In spite of supply disruptions and inventory drawdowns that have raised speculation that record American oil inventories are going to ease further, oil prices are pulling back after giving up ground for nearly a week. Concerns about an end to the ongoing production interruptions combined with falling demand from key buyers such as China and rising Middle East production could once again derail the fragile equilibrium that briefly drove prices above $50.00 per barrel. Although the correction in prices could be just a pullback before a resumption of the uptrend, there are growing signs that the oversupply conditions that led to the rout in oil prices over the last two years might be resurgent even with higher seasonal demand.
Disruptions to Abate
One of the key reasons that supply fell so sharply over the past few weeks was numerous supply disruptions across the globe.
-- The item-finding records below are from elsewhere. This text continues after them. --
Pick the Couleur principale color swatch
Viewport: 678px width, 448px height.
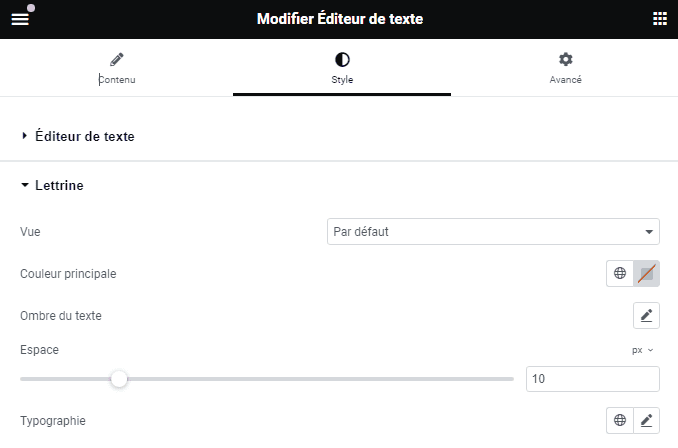point(646,273)
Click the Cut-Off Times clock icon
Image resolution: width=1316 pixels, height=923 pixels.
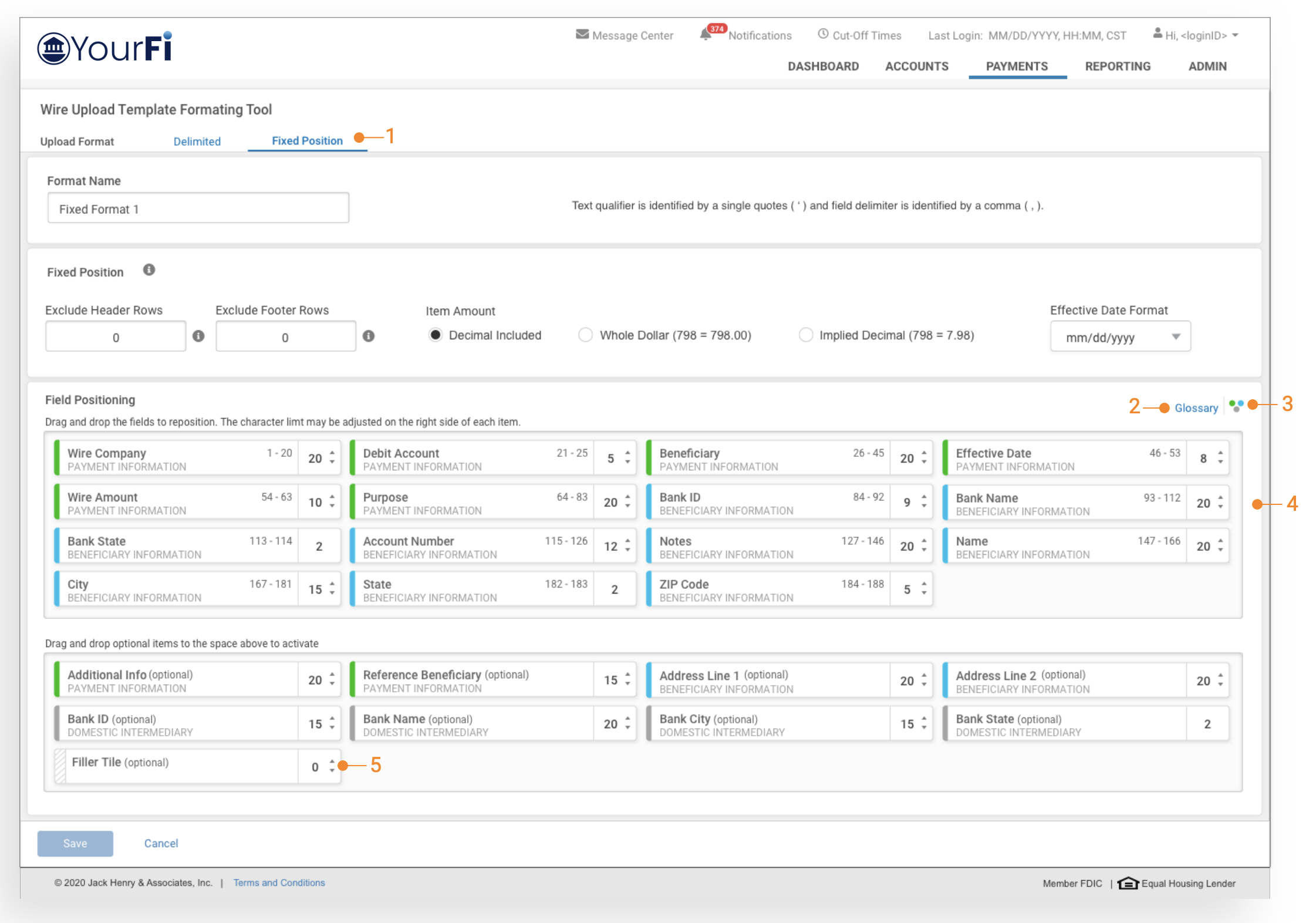(823, 34)
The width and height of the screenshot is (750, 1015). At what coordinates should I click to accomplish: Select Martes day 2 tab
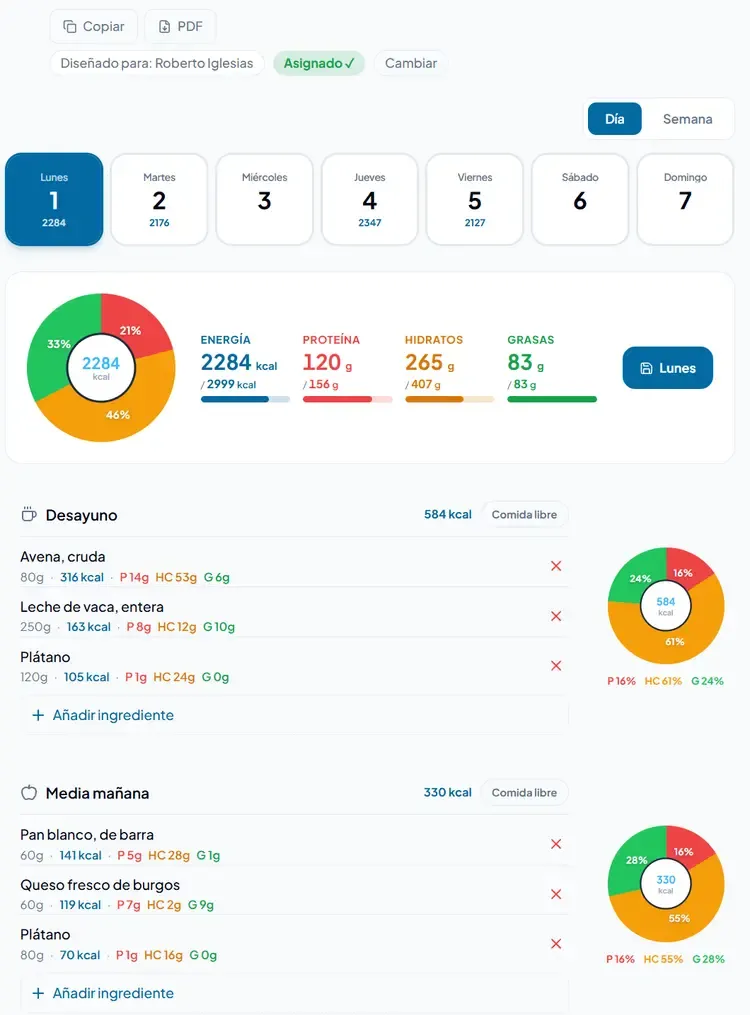(x=159, y=199)
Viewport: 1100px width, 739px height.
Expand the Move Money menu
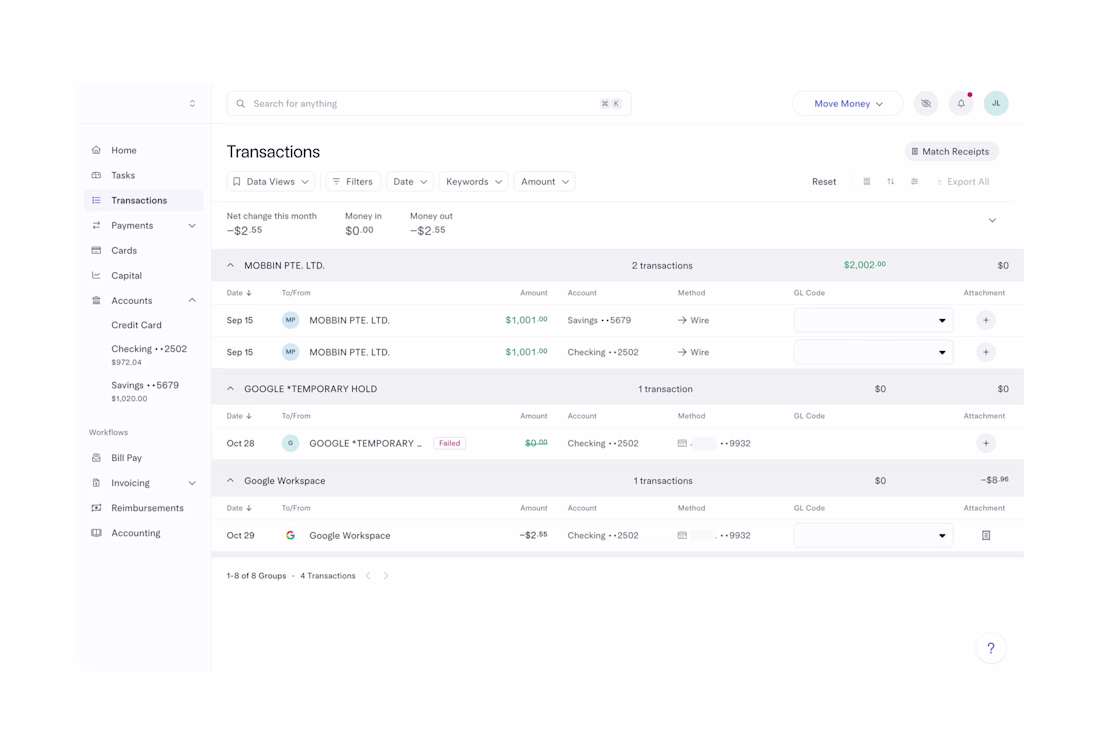[848, 104]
Between disorder in the Niger Delta, fighting in Libya, and wildfires in Alberta, production was cut by millions of barrels per day, helping to offset higher production in other regions. Iraqi and Saudi output hitting new heights combined with Russian exports overtaking Saudi Arabia have all contributed to surpluses across the globe, heightening the risk of a renewed round of price cuts as key suppliers work to maintain market share. However, the factors that drove the disruptions across the globe are now in the early stages of reversing. With production from Alberta expected to come back online towards the end of the month and marginal production returning thanks to higher prices, the current equilibrium in prices may not last much longer.
Although the US summer driving season is in full swing, helping to alleviate swelling onshore inventories, there are other signs that demand growth globally might not meet expectations. Despite US inventories reportedly falling 933,000 barrels last week after drawing down for four straight weeks, this is mainly a seasonal development. With air travel looking less safe and more motorists taking to the roads for summer holidays, gasoline demand is in high gear, with storage levels plunging by 2.625 million barrels last week. However, US demand is only one component, with the second largest consumer, China, seeing demand growth slow rapidly. After record consumption in April, Chinese oil demand fell in May, sliding -0.80% year over year. While rising demand in India is offsetting the weakness in China to a degree, should oil production ramp back up in the second half of the year as disruptions abate, prices could readily retreat.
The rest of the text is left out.